Section 8 (256B.438, subdivision 3) requires the commissioner to assign a case-mix index to each resident class based on the Centers for Medicare and Medicaid Services staff time measurement study upon implementation of the 48-group RUG-IV resident classification system. Requires the case-mix indices assigned to each resident class to be published in the State Register at least 120 days prior to the implementation of the RUG-IV resident classification system.
Section 9 (256B.438, subdivision 4) requires the commissioner to determine payment rates to account for the transition to RUG-IV, in a facility-specific, revenue-neutral manner effective January 1, 2012.
Section 10 (256B.438, adding subdivision 8) requires the commissioner to determine payment rates at the time of transition to the RUG-IV-based payment model. Requires nursing facilities to report certain information related to MA resident days to the commissioner for the six-month reporting period ending June 30, 2011. Specifies how the commissioner shall determine the case-mix adjusted component for the January 1, 2012, rate. Specifies that noncase-mix components will be allocated to each RUG group as a constant amount to determine the operating payment rate.

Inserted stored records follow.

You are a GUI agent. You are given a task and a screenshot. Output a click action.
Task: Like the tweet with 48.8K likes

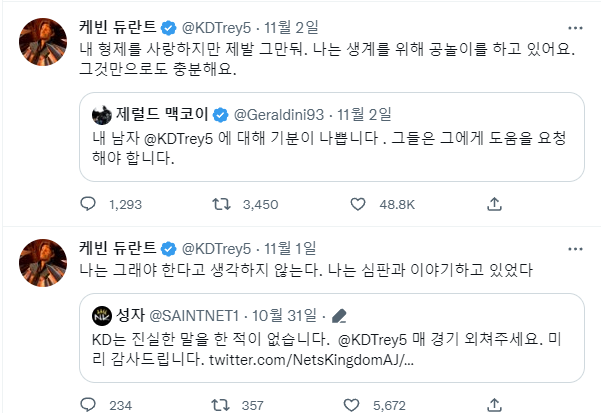357,204
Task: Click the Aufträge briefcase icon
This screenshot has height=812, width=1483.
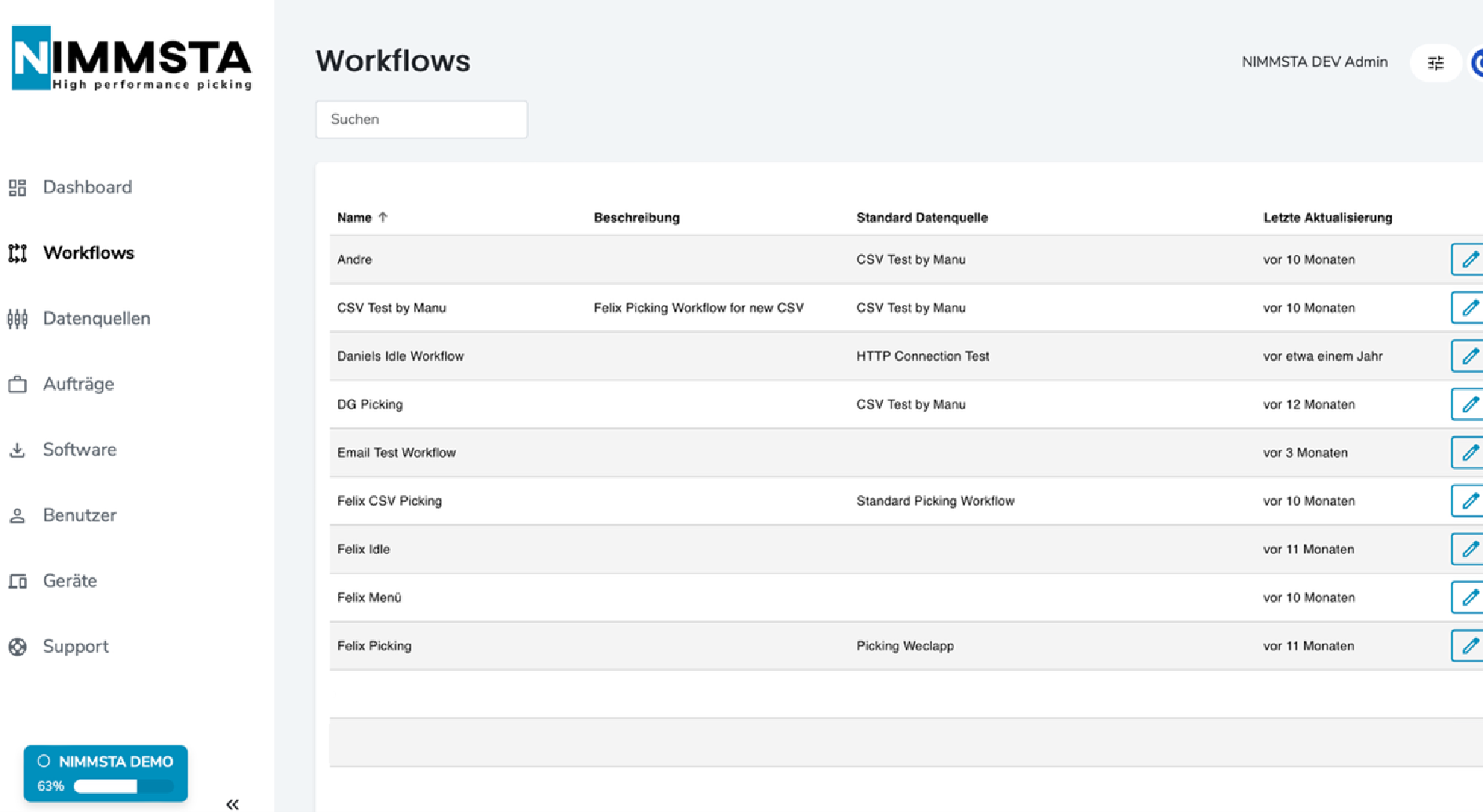Action: pyautogui.click(x=17, y=384)
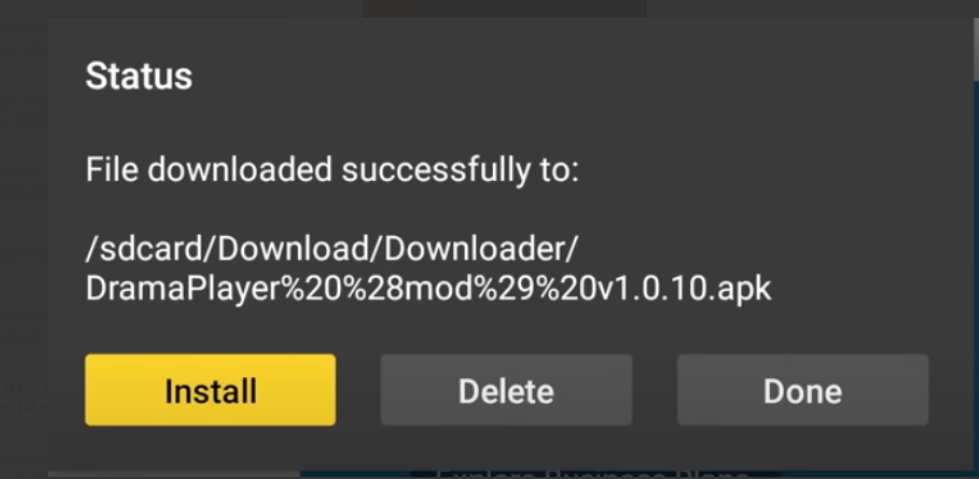The height and width of the screenshot is (479, 979).
Task: Select the /sdcard/Download/Downloader/ path line
Action: [x=332, y=249]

Section 11 (256B.441, subdivision 55a) clarifies the start date of the intergovernmental transfer program for nursing facilities, provides for the continuation of the program when the phase-in of rebasing is complete and specifies a replacement limit to go into effect at that time, allows annual application to participate, and permits the owner to revoke an application.
Section 12 (256B.441, adding subdivision 60):
  • specifies how nursing facility rates for bed relocations must be calculated. Specifies that nursing facility beds on layaway status that are being moved must be included in the calculation for both the originating and receiving facility and treated as though they were in active status with the occupancy characteristics of the active beds of the originating facility;
  • specifies how MA costs of the beds in the originating nursing facilities must be calculated;
  • specifies how MA costs in the receiving facility, prior to the bed relocation, must be calculated;
  • requires the commissioner to determine the MA costs prior to the bed relocation;
  • specifies how the commissioner must estimate the MA costs after the bed relocation;
  • specifies how the commissioner shall determine total payment rates;
  • specifies the process the commissioner must use to determine total payment rates if the commissioner relies on certain provider estimates; and
  • requires rates to be adjusted by any adjustment amounts that were implemented after the date of the letter of approval when beds approved for relocation are put into active service at the destination facility.
Article 5 – Technical
Section 1 (144A.071, subdivision 4a) removes a cross-reference that is repealed in article 4.
Section 2 (144.071, subdivision 5a) corrects a cross-reference.
Section 3 (256B.431, subdivision 26) removes language related to a cross-reference that is repealed in article 4.